Sanusi explained that the naira will be protected if Nigeria coordinates local production with other West African countries.
The economist said Nigeria can develop an interest in producing solar panels using sands, iron bars and other resources at the nation’s disposal. He said such an effort will provide electricity, create jobs, and boost the economy.
The former monarch also commended the incumbent administration for auditing and publishing NNPC account for the first time in two decade.
“Now we need to look at those accounts and ask questions so that more and more of that money won’t just keep be drained but rather gets to the central bank. The central bank has the foreign exchange reserves to protect the currency,” he said.
“The ministry of trade has to also support. If the CBN says you can’t import this and that, the ministry of trade needs to work on that. And we have to look into how to work with other African countries. We need to agree that all of us in West Africa need to create a situation where we do not import that which we can produce locally.
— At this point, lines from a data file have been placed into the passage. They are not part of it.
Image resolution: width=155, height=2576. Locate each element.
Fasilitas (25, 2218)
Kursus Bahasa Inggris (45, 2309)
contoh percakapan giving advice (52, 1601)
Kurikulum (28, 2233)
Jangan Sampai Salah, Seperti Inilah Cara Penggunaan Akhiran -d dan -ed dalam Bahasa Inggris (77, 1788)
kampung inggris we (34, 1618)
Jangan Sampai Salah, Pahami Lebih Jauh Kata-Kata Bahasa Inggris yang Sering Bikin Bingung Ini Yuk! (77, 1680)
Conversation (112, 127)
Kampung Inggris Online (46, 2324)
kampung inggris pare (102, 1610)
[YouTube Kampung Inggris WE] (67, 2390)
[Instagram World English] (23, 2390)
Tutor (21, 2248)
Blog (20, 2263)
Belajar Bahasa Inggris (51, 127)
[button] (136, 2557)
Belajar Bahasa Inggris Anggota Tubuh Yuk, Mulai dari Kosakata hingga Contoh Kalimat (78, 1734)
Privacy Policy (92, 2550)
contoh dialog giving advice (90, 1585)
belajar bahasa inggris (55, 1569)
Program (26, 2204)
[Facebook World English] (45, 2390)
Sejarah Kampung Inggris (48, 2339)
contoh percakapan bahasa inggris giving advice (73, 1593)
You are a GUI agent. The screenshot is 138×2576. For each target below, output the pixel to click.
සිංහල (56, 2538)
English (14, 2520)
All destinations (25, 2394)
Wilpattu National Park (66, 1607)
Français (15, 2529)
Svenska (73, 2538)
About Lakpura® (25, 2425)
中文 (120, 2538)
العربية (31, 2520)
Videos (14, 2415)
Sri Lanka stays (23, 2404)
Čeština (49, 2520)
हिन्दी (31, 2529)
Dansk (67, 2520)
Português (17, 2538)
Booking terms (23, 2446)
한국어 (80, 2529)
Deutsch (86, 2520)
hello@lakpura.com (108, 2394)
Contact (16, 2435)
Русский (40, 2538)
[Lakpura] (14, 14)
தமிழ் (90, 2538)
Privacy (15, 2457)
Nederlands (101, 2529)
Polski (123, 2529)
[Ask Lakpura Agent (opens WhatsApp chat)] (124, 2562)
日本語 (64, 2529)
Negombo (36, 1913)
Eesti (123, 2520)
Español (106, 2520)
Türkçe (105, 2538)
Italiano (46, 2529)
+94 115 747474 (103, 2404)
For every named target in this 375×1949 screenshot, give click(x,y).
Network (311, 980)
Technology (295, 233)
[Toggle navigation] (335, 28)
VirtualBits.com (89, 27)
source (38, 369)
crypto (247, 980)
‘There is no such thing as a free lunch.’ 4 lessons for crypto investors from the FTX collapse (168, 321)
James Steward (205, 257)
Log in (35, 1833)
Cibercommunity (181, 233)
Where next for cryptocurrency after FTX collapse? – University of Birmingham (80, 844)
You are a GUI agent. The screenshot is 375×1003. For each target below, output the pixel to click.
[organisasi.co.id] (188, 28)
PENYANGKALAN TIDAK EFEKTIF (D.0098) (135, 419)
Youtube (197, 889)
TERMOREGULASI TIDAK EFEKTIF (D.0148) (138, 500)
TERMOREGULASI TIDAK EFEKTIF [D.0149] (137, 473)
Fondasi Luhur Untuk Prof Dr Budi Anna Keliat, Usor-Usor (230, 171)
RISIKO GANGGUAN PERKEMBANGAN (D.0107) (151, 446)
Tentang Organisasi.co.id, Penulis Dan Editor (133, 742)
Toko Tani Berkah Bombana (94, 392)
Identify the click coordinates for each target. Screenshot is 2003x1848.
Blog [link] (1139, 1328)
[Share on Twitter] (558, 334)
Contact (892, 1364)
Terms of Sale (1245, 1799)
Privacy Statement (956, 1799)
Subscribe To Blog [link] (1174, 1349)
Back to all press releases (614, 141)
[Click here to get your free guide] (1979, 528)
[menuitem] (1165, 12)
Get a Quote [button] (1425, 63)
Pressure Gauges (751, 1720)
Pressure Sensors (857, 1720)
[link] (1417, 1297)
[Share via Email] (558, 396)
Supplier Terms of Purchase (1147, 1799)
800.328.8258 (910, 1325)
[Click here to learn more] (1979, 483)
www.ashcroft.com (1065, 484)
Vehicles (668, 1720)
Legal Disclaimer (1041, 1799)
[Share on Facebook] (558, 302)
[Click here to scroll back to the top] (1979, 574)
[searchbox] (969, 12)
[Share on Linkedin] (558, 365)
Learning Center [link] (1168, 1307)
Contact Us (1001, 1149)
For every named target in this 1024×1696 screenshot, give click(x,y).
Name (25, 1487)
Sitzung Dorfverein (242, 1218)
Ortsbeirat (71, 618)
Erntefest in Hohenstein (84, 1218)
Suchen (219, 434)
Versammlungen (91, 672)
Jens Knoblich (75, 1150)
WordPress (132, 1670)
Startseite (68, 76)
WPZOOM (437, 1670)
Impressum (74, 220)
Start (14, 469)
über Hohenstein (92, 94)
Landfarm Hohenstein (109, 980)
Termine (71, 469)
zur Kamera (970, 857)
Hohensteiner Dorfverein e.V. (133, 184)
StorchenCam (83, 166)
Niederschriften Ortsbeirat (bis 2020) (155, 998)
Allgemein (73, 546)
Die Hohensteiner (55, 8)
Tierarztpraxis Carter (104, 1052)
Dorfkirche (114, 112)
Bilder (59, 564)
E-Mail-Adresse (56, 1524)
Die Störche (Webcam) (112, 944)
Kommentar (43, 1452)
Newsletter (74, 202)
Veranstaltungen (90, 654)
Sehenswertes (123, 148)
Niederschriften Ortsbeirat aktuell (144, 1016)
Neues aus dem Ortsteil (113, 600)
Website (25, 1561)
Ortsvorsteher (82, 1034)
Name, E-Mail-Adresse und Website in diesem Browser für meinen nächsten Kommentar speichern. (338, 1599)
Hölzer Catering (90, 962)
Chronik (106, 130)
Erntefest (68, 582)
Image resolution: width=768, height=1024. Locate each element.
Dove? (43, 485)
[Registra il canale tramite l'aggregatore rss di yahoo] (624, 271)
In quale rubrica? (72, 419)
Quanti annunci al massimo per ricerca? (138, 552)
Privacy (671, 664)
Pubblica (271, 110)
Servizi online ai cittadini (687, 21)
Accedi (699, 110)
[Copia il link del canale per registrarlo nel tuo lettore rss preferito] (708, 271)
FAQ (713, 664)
“You cannot fix this cycle of devaluation until you fix the underlying economic fundamentals and reduce your dependence on things you import. I am not saying we should manufacture planes or computers. What we can produce locally we import, but what we have a comparative advantage should be locally made.”
In 2014, the CBN officially announced the devaluation of the naira, thereby allowing the national currency to depreciate, amid falling crude oil prices and pressure on foreign exchange.